Member of Legislative Assembly Andhra Pradesh
- Incumbent
- Assumed office 4 June 2024
- Preceded by: Kethireddy Pedda Reddy
- Constituency: Tadipatri

Personal details
- Born: 16 May 1983 (age 42) Tadipatri, Anantapur district, Andhra Pradesh
- Party: Telugu Desam Party
- Spouse: Smt Nikhila Reddy
- Children: 3 (son & daughter) ?
- Parents: J. C. Prabhakar Reddy (father); J. C. Uma Reddy (mother);
- Relatives: J. C. Diwakar Reddy (uncle); J. C. Nagi Reddy (Grand Father);
- Profession: Politician

= J. C. Ashmit Reddy =

Indian politician

Juturu Chinnareddy Ashmit Reddy (born 1983) is an Indian politician from Andhra Pradesh. He is a member of Telugu Desam Party. He is a Member of the Legislative Assembly representing the Tadipatri Assembly constituency in 2024 Andhra Pradesh Legislative Assembly elections.
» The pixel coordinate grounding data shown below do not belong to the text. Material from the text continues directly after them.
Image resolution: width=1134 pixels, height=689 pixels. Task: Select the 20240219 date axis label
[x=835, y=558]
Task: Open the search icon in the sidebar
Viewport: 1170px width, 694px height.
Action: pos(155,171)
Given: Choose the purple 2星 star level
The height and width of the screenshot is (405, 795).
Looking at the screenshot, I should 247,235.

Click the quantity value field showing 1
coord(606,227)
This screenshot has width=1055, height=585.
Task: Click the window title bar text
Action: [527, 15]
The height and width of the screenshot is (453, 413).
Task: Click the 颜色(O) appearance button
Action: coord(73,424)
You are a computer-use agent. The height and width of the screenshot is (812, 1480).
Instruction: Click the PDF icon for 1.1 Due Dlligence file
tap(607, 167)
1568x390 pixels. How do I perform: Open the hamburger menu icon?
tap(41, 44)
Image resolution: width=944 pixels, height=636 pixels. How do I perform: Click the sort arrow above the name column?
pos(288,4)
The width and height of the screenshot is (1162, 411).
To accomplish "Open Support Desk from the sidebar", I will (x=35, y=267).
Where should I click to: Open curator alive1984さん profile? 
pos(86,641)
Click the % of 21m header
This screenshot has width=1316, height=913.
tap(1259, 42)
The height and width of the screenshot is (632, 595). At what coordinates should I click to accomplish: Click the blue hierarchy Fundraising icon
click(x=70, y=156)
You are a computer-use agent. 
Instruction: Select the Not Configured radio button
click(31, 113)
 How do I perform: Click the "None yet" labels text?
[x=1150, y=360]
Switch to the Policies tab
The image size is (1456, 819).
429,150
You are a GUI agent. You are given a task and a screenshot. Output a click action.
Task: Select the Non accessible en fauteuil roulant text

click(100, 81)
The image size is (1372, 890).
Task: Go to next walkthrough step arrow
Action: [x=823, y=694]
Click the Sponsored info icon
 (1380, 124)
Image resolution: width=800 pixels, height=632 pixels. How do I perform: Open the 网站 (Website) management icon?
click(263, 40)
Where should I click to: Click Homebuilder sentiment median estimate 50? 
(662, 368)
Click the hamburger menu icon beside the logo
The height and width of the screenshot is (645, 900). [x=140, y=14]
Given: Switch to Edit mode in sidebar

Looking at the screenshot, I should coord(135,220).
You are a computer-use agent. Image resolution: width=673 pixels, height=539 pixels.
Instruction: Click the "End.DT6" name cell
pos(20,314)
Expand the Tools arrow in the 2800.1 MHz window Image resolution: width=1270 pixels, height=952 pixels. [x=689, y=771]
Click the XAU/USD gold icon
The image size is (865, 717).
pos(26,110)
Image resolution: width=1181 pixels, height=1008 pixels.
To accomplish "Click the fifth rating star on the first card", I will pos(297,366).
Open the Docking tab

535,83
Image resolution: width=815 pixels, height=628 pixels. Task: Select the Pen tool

== Early life and education ==
Reddy was born in Tadipatri, Anantapur district to J. C. Prabhakar Reddy, a former MLA. He married Nikhila Reddy. They have a son, Dheer Diwakar Reddy, and a daughter, Aihika Reddy. He completed his post graduation in M.Litt (Marketing) in 2008 from University of St. Andrews, Scotland. Later, he did B.E. in Mechanical Engineering in 2007 from Anna University, Chennai.

== Political career ==
Reddy started his political career with TDP and served as Tadipatri councillor in 2014. Later, he contested the 2019 Assembly election on TDP ticket from Tadpatri but lost by a narrow margin of 7,000 votes to YSRCP candidate Kethireddy Pedda Reddy. In the 2024 Andhra Pradesh Legislative Assembly election, he contested on TDP ticket and won with a majority of 27,731 votes against YSRCP candidate Kethireddy Pedda Reddy.